The reason is that Caribbean (Tourist) islands don’t want to scare potential tourists off.  Murder, crime and security lapses are dealt with, inside the papers.   I am so interested in the significance of death and the media.

I know that this is tough to do in places like Trinidad and Jamaica.  Guyanese newspapers have no such restraints.  Daily, it’s Death on the Front Pages!

Put another way: the scant regard with which the careless, the lawless and the ignorant regard human life, and the media’s reaction to – or use of that sordid reality.

I mean especially the unbridled, consistent and yes, sometimes sickening regularity of daily front-page headlines and stories of death in the country’s major dailies.

The Publishers and Boards of Directors of newspapers will trot out noble “mission statements” with objectives.  These messages will  invariably have to do with press freedom, the right to free (responsible?) expression and assembly – those sacred constitutional and human rights and,  no doubt, the role of their particular newspapers in the development and preservation of the “society”.  International covenants and agreements regarding Press Freedom and sometimes (only sometimes) the responsibilities and duties of genuine journalists are invariably quoted.

However, downstairs at the Editors’ desks and computers, they deal with the realities of, among other (more mundane) matters, the so called public’s right to know, significant (sensational) issues of the day, development plans by government – especially those projects policies and programmes which easily attract criticism; rumours which indicate exposés or scoops and innocent but useless social gossip-and the profitability through increased circulation of the newspaper.  How editors respond to that latter consideration – often with their publisher’s silent consent – is the subject of comment in this piece today.  

Delighting in death for dollars?  Of course not! No self-respecting religious, civic-minded, professional newspaper editor endowed with a conscience which reeks of the sensitivity regarding the sanctity of human life, would seek to exploit death for dollars.    To sell their papers, to boost circulation, to become “popular”.

What a paragraph above, this! But wait.  The daily evidence does seem to suggest that some rationale, some reason, motivation or dynamic is at work here.  Resulting in pure death on the front pages.  One senior sub-editor put this to me: “the competition plasters the front pages with death; death- like sex – sells; the editor claims to know that the “public” wants to see, hear and read of death and its details”.   In order words, the editor – despite his noble training and sense of (national) professional responsibility, is merely responding to his readership.

Ha!  Given the profit-making bottom-line, how valid are the editors’ arguments?

In New York for example, a metropolis long known for its outrageous goings-on – I think it is agreed that gore would be kept off the from pages.  (I’m not too sure…).  Well, I was somewhat surprised at my elder daughter’s annoyance at an inside-page photograph of a Labour Day reveller who was shot dead.  The picture showed him lying on Eastern Parkway with just a few spots of blood visible.  Perhaps because of having left Guyana before this society plummeted into unfortunate levels of grossness, she was upset with the New York paper.  Then I showed her a copy of the Kaieteur News with the man’s head separated from his body.  She was outraged.  For our newspapers, our children, our level of new-found indecency.

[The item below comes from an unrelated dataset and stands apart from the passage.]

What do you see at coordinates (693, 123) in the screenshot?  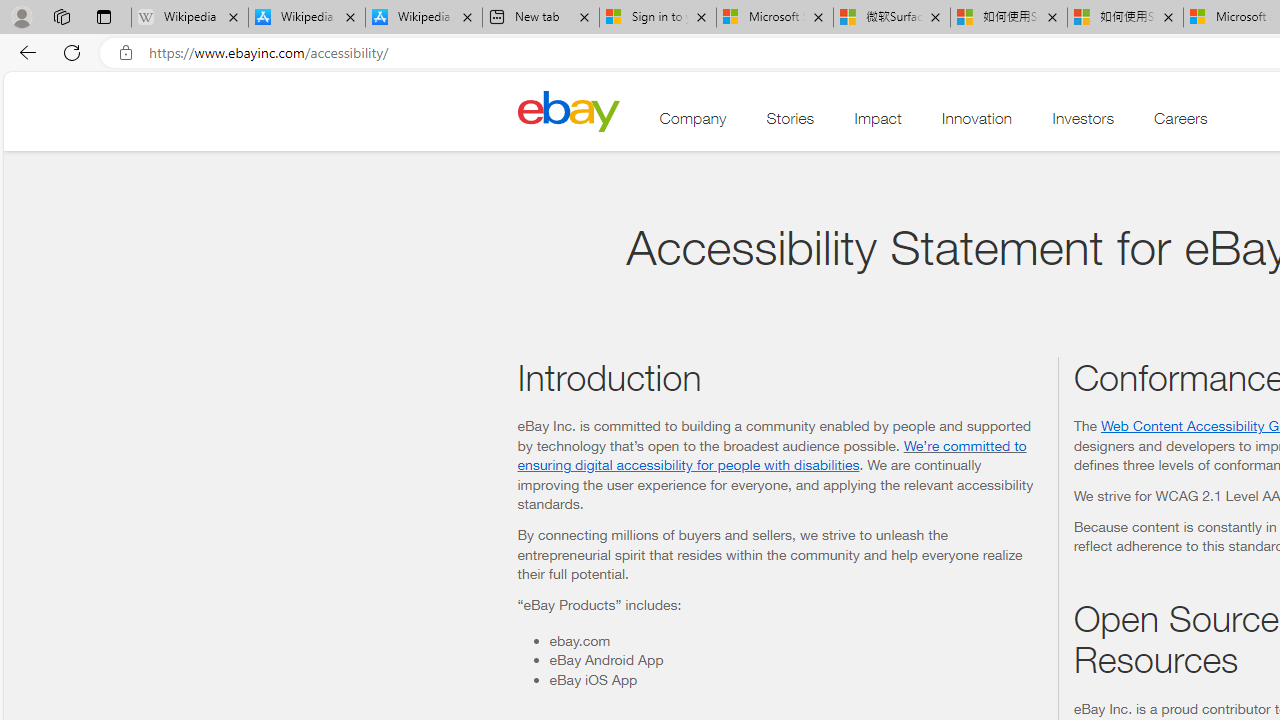 I see `Company` at bounding box center [693, 123].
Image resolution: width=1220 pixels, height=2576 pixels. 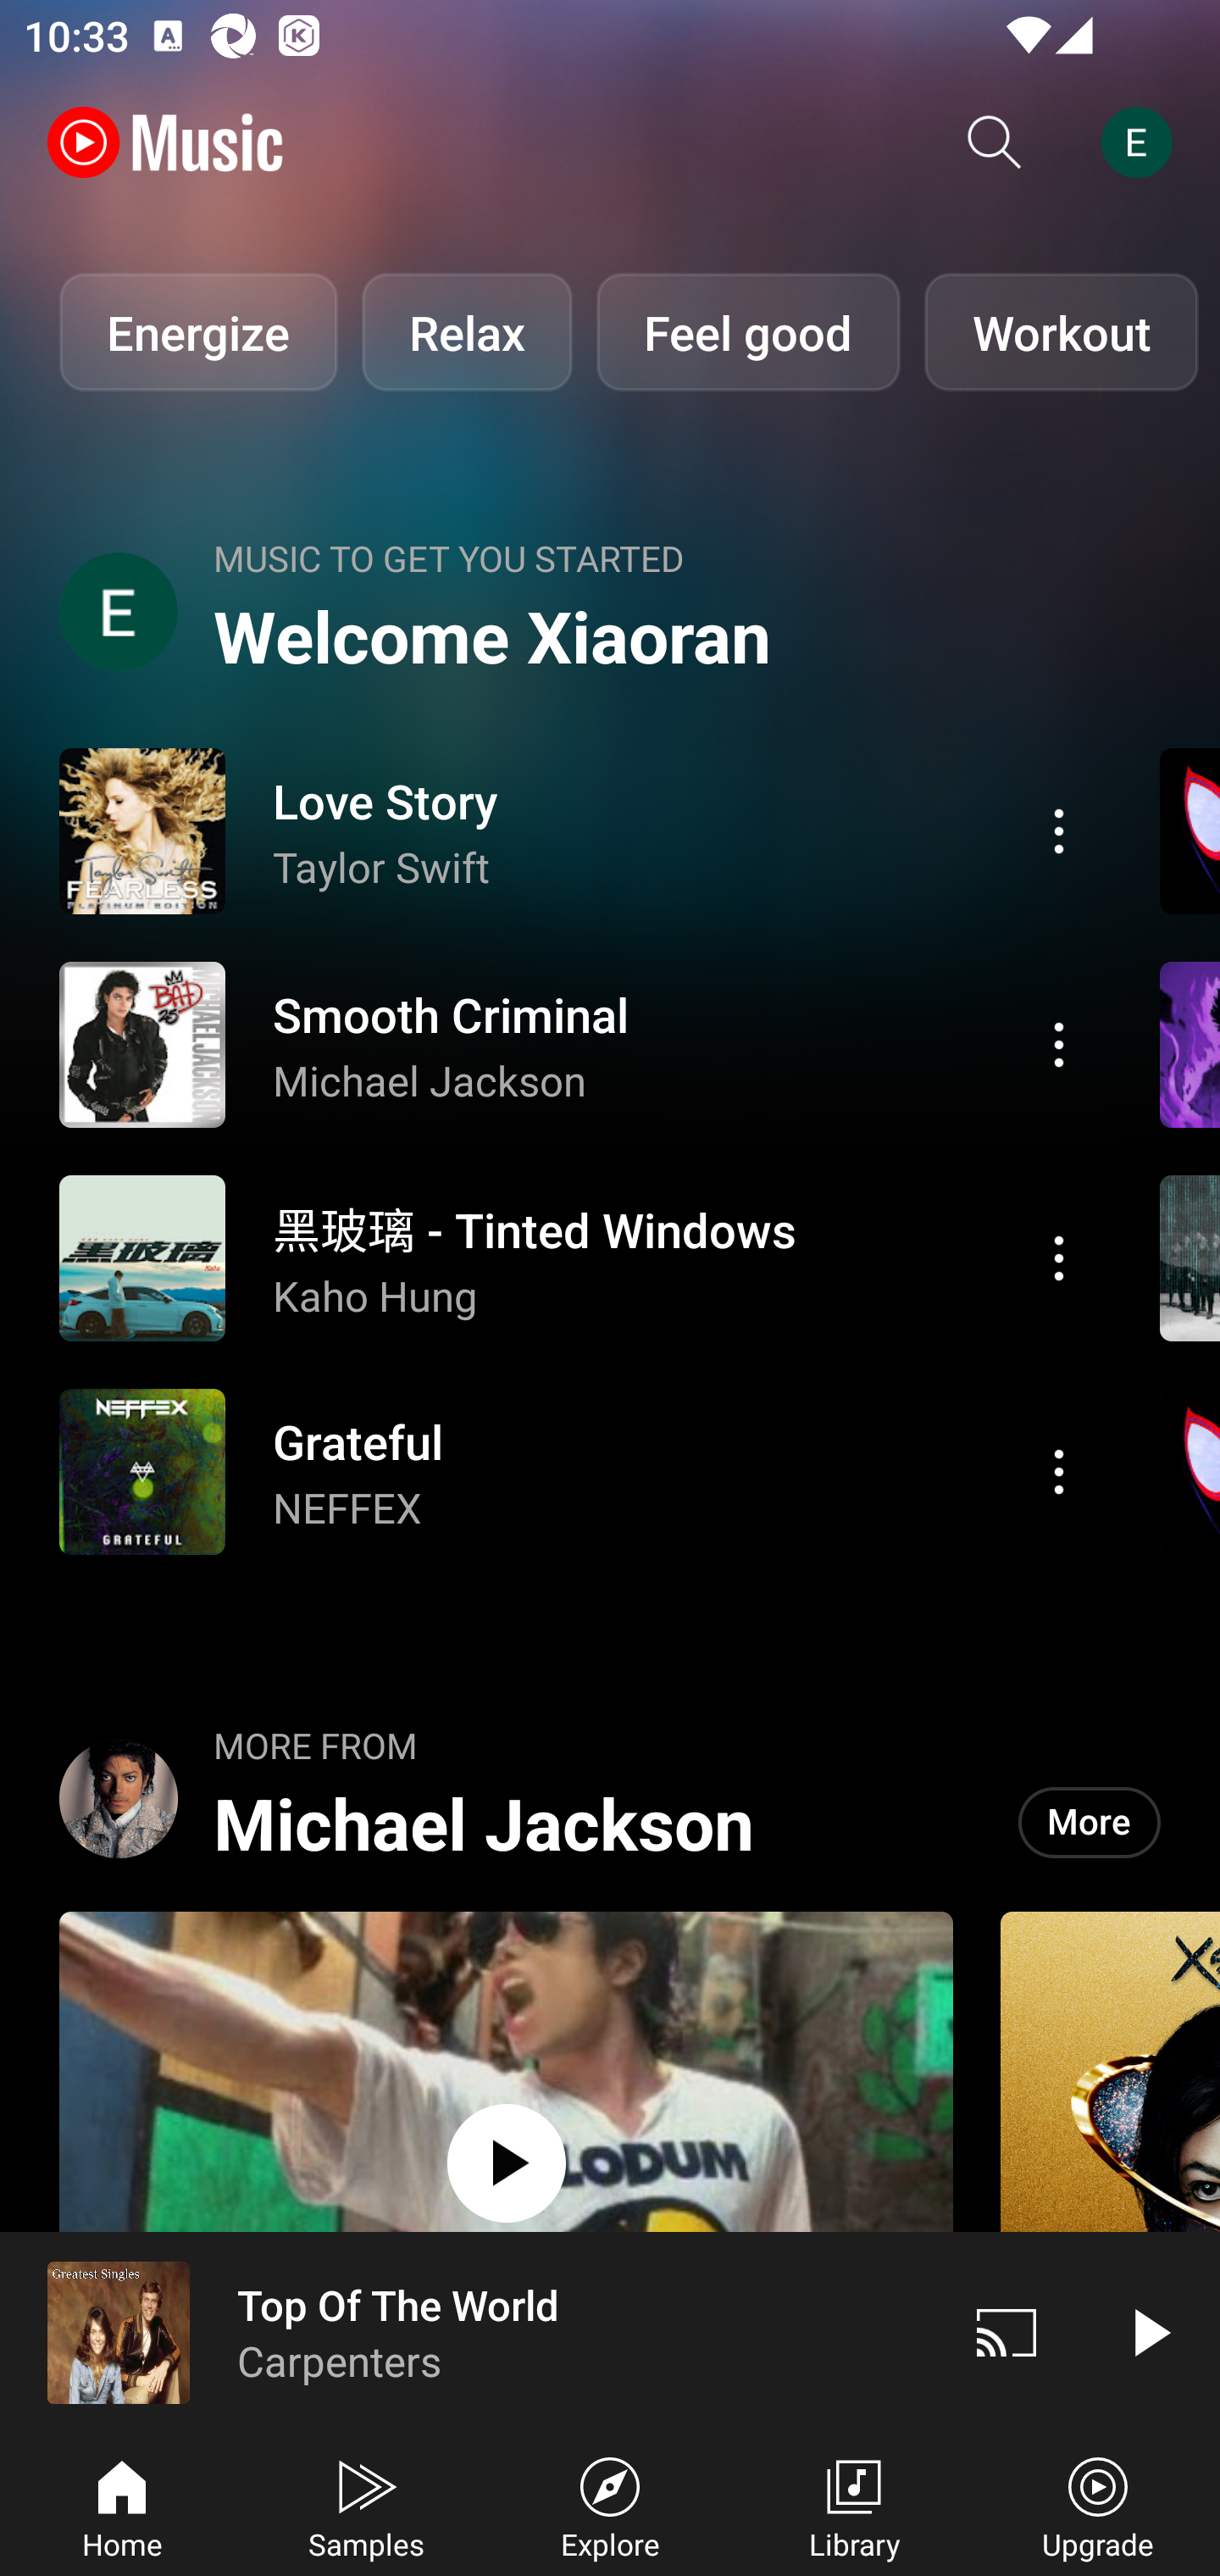 I want to click on Play video, so click(x=1149, y=2332).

Because I had abhorred that particular Kaieteur photographic offering, I discussed the issue with her.  One of the views I offered, perhaps tongue-in-cheek, was that so professionally “objective” I thought that editor to be I’m sure  he would have plastered also – a picture of his father’s, brother’s or son’s head on his front page.

So much for grief, sorrow, empathy and the sensitivities of forlorn relatives.  What’s your view Trakker reader?